A scene from Goetterdaemmerung, The Ring of the Nibelung. The Cologne Opera will fly in 315 artists and 30 containers of props for its grand presentation in Shanghai. [Photo: China Daily] |
A full cycle live production of Wagner's The Ring of the Nibelung to coincide with the Expo will be a once-in-a-lifetime experience for most opera fans.
Impresario Wu Jiatong remembers clearly when the idea first dawned on him to stage Richard Wagner's The Ring of the Nibelung. It was around New Year's day in 2008 and he was taking Markus Stenz on a river cruise along the Huangpu River. Enjoying the impressive skyline of Shanghai, he muttered: "We should do The Ring for the Shanghai Expo."
Stenz is the chief conductor of Cologne Philharmonic, which was touring the city, but he is also music director of Cologne Opera, which performed an internationally acclaimed production of the opera in the first half of the decade.
The Ring is the holy grail of Western opera. A theater that mounts the 16-hour, four-night event is tantamount to a city hosting the Expo in terms of cultural bragging rights.
Wagner took 26 years to finish the tetralogy, and it premiered in 1876. The Chinese debut came at the 2005 Beijing International Music Festival, 129 years later. It was a Nuremberg Opera production.
"That one was not big in scale.
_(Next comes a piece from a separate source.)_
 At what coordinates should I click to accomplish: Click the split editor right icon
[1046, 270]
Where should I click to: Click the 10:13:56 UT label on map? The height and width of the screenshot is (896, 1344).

So, it traveled well," says Wu, who is general manager of Wu Promotion Co. "The Cologne Opera production is much bigger. It won't be scaled down."
The props and stage scenery alone fill up 30 containers and will travel by sea. Up to 315 artists from Cologne Opera will fly to Shanghai. Even if all tickets for the two cycles - a total of eight nights - are sold out, it will barely cover the operating costs on the Chinese side.